Activity
Find each line in the records below that contains the word "will", and copy it out.

[Materials provided — start]

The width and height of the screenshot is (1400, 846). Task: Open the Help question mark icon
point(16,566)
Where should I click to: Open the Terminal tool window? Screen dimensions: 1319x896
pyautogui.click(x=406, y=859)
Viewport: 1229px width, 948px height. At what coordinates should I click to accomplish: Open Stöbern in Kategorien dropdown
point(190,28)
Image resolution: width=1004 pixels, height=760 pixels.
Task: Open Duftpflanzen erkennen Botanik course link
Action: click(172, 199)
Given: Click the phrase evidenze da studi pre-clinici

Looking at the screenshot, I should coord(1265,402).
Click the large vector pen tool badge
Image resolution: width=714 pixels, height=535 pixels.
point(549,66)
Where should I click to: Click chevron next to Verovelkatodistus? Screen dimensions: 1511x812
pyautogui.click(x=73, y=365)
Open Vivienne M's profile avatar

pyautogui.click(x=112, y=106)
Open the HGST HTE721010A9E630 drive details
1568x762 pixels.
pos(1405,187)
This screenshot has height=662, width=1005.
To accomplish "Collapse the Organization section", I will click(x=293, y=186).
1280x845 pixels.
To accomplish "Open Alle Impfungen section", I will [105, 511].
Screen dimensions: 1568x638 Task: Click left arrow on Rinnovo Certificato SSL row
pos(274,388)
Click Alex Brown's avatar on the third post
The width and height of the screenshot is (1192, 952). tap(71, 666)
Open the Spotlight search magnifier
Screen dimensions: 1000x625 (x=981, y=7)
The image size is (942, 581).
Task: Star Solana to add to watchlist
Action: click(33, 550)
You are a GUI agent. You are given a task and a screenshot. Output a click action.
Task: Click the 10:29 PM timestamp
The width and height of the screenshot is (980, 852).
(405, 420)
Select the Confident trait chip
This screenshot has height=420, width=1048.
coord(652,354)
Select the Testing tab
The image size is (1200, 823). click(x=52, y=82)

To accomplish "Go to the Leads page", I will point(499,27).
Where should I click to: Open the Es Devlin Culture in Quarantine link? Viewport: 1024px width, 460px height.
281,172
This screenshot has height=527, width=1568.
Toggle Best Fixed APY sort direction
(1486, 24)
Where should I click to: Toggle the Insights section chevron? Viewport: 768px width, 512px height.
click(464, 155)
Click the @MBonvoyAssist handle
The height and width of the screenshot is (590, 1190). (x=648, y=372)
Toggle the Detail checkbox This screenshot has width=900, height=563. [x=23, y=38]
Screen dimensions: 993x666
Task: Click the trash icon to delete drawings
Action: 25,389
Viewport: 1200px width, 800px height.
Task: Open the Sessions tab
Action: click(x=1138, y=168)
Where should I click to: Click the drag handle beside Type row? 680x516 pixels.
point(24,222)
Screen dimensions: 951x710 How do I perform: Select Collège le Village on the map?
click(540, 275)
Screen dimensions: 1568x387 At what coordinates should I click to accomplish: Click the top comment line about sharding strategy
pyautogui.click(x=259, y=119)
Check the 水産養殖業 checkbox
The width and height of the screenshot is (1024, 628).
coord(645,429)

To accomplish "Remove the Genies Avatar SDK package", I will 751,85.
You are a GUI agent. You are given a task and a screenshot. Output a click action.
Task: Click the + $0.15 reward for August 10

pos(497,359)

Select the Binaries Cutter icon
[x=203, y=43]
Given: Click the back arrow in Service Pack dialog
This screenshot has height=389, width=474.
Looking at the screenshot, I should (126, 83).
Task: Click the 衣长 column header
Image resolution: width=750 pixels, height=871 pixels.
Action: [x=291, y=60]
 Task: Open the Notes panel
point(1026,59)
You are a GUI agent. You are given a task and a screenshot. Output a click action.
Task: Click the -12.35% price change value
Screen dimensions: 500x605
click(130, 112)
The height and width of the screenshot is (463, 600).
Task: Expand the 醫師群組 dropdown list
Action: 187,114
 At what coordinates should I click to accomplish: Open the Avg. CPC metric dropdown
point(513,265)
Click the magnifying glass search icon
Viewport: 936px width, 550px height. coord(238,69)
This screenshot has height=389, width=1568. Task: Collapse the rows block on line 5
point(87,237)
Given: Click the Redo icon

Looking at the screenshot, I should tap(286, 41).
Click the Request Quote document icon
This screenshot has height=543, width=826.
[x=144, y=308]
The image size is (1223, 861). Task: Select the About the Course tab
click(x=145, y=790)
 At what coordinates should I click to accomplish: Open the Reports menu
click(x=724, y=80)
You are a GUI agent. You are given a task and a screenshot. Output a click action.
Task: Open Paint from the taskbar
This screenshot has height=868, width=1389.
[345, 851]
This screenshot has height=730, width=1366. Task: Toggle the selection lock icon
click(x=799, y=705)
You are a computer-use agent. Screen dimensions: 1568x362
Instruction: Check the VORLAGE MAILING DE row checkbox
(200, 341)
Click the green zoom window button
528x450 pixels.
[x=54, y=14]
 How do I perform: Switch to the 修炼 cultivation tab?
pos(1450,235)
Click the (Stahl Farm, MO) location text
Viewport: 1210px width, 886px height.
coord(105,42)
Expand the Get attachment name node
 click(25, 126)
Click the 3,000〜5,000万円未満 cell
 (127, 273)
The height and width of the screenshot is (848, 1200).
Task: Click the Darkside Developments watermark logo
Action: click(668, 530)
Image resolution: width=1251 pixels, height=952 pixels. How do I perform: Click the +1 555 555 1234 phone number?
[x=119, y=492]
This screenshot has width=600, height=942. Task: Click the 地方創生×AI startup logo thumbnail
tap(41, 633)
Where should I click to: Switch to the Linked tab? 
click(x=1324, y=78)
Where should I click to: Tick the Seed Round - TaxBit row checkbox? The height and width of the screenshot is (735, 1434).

[Materials provided — finish]

Completed exercise
To accomplish "Collapse the Organization section", I will click(x=293, y=186).
To accomplish "Open Alle Impfungen section", I will [105, 511].
To accomplish "Go to the Leads page", I will point(499,27).
To accomplish "Remove the Genies Avatar SDK package", I will 751,85.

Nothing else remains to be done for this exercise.